The term in law is "invitee" by the way, not guest, and if one tenant is objecting to the presence of an invitee, it changes the status of their legal right to be there. Complex area of law to explain on here.

Do you have any experience in this field at all? Are you even aware that the rules on HMOs in many local authority's licensing conditions make landlords personally liable for disturbances caused by the their tenants in the vicinity of the HMO, including the street outside?

And in fact, I have seen when working with an HMO department local authorities imposing additional rules where neighbours have complained of disturbance that tenants must remove their shoes when using the communal stairwell to access flatted dwellings.

Quiet enjoyment does not include breaching the terms of the lease relating to overnight stays or disturbing or harassing other tenants. That is the absolute opposite of quiet enjoyment.

IrmaFayLear · 16/03/2021 10:56

I don't understand people saying "call the police on him" . The boyfriend is not committing any offence.

Imagine if you stayed the night with someone and the police collared you, when all you had done was go back to a bloke's flatshare!

Clearly Ann and bf are entitled arseholes and the only recourse is to say, "Ann, you're out by the end of your contract" - which is what OP has done.

FirstAvenue · 16/03/2021 10:56

Just to say there are no further developments this morning, my friend who lives locally and whom the tenants know, knocked on the door this morning and only Daisy was there, which was good to hear.

I'm taking legal advice and considering options but my priority in all this has got to be Betsy and making sure that she does not feel uncomfortable in her home. At the moment, everything seems OK.

Ann has agreed to vacate as soon as reasonably possible. I've said I won't hold her to her notice period and will write a good reference if she finds somewhere quickly and sticks to the "rules" in the meantime.

OP posts:
DorisLessingsCat · 16/03/2021 10:58

Ann has agreed to vacate as soon as reasonably possible. I've said I won't hold her to her notice period and will write a good reference if she finds somewhere quickly and sticks to the "rules" in the meantime.

Please just cover yourself and issue a section 21! It starts the clock.

JustLyra · 16/03/2021 11:01

[quote Thelittleweasel]@FirstAvenue

If each "tenant" has a legal agreement then you certainly cannot simply give her notice and expect her to leave! You will - at the very least - need to give her a Section 21 notice on a rent day which gives her 2 months. The police will 100% not get involved.

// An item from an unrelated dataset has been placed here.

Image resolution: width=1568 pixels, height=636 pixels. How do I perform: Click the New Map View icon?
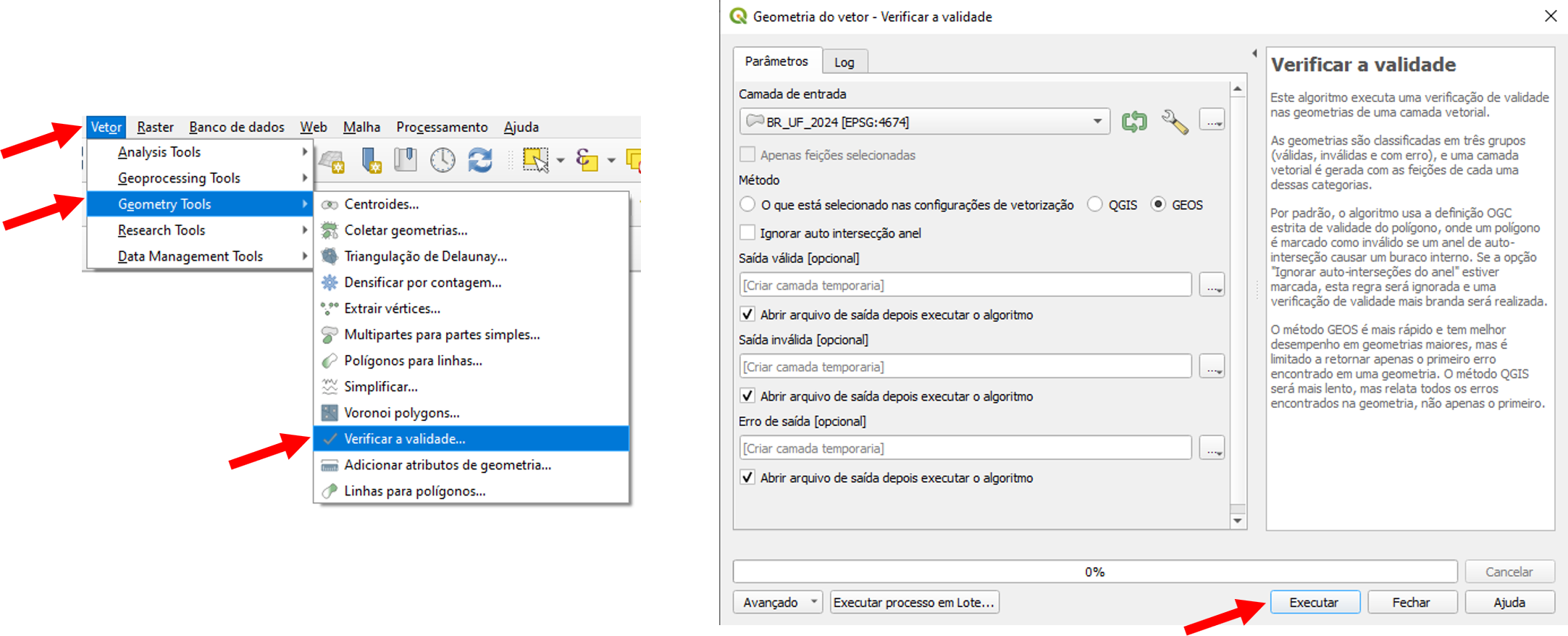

Even a notice will have little effect if she chooses not to leave after the 2+ months. You will then need to go to County Court and get a possession orderwhich gives a set date for possession. Only after that can you escalate it to the High Court [!] and get the enforcement officers round to evict her.

This is a tricky situation and you would do very well to take legal advice. It is - for example - a criminal offence to "throw her out"

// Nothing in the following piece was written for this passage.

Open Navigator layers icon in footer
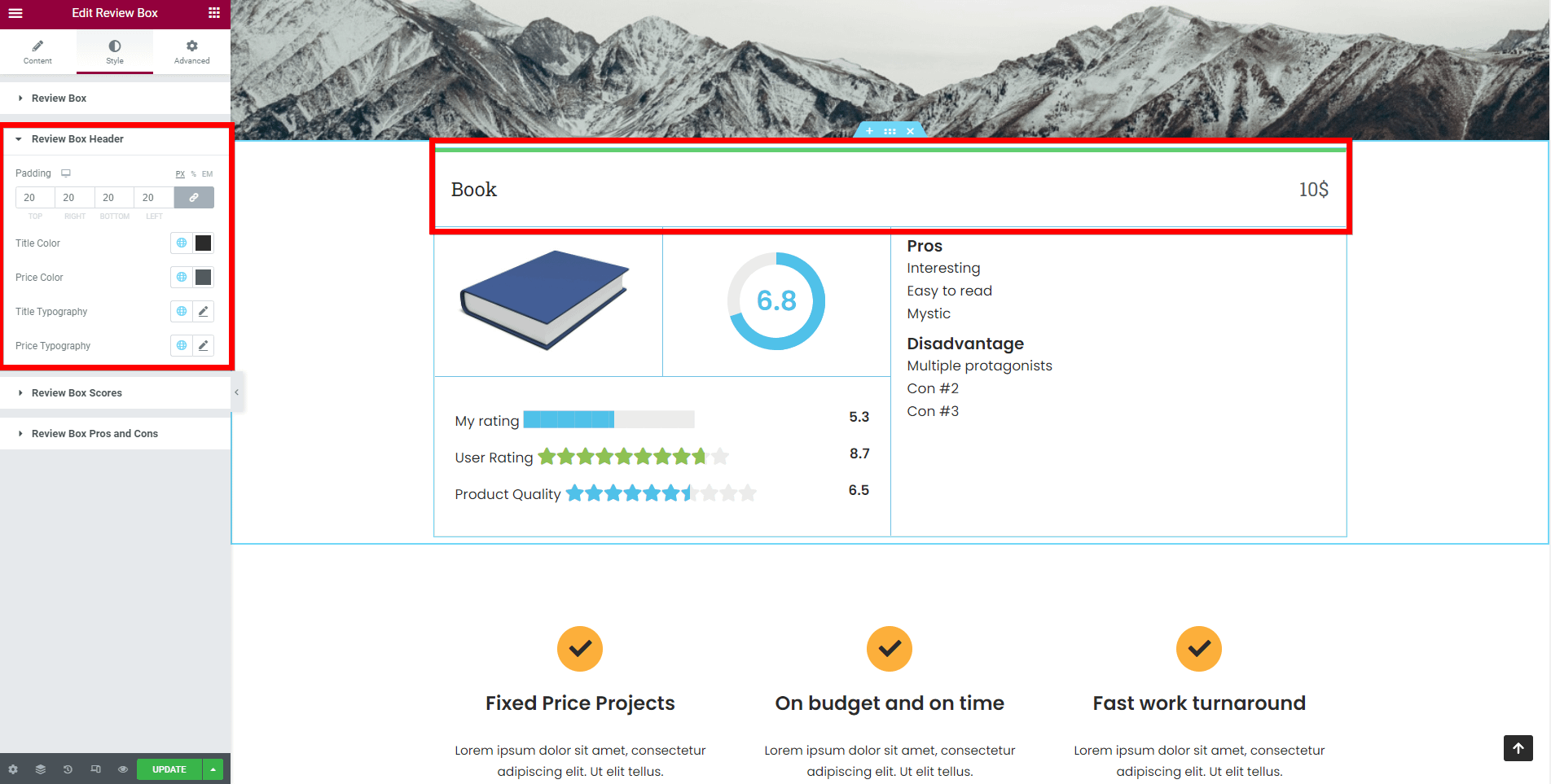Image resolution: width=1551 pixels, height=784 pixels. [40, 769]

Oh the joys of being a "landlady"[/quote]
At the moment due to Covid the notice period has been extended from 2 months to 6 months.

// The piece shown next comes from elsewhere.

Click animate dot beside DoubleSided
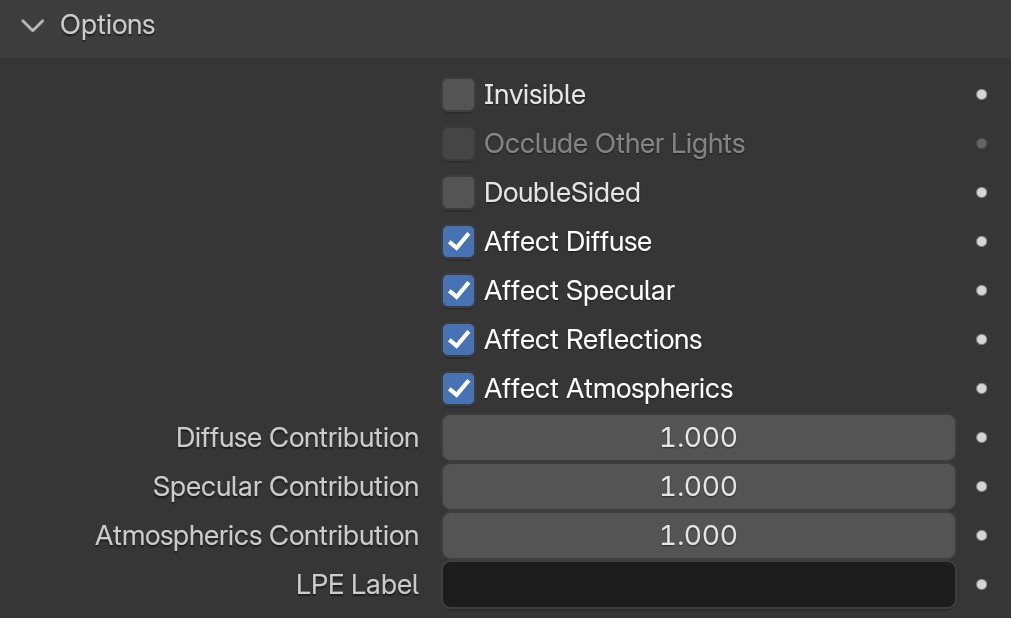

FirstAvenue · 16/03/2021 11:02

The advice I have received is that a S21 notice is only valid as from a particular rent day, can anyone confirm?

OP posts:
Lineofconcepcion · 16/03/2021 11:15

A s21 will be invalid if served to operate during the fixed term period.

When does/did the fixed term end?

RaspberryCoulis · 16/03/2021 11:16

But it's Betsy's home, too - and she moved in on the understanding that it was an all-female household with restrictions on overnight guests. She obviously felt comfortable and safe with these conditions.

Absolutely agree. There are all manner of reasons why a woman would choose single sex accommodation and it's not as if the landlord didn't make things clear up front. No overnight guests more than a couple of nights a week.

Betsy has had her space invaded and no longer feels at home in her own home. Ann is spectacularly selfish, as is her partner.

Issue eviction proceedings OP asap.

Pretty clear that there is a minority on MN who think all landlords are the devil incarnate and tenants should be able to do exactly what they wish at all times.

Lineofconcepcion · 16/03/2021 11:18

Op use a form 6a. All the information you need is in the notes.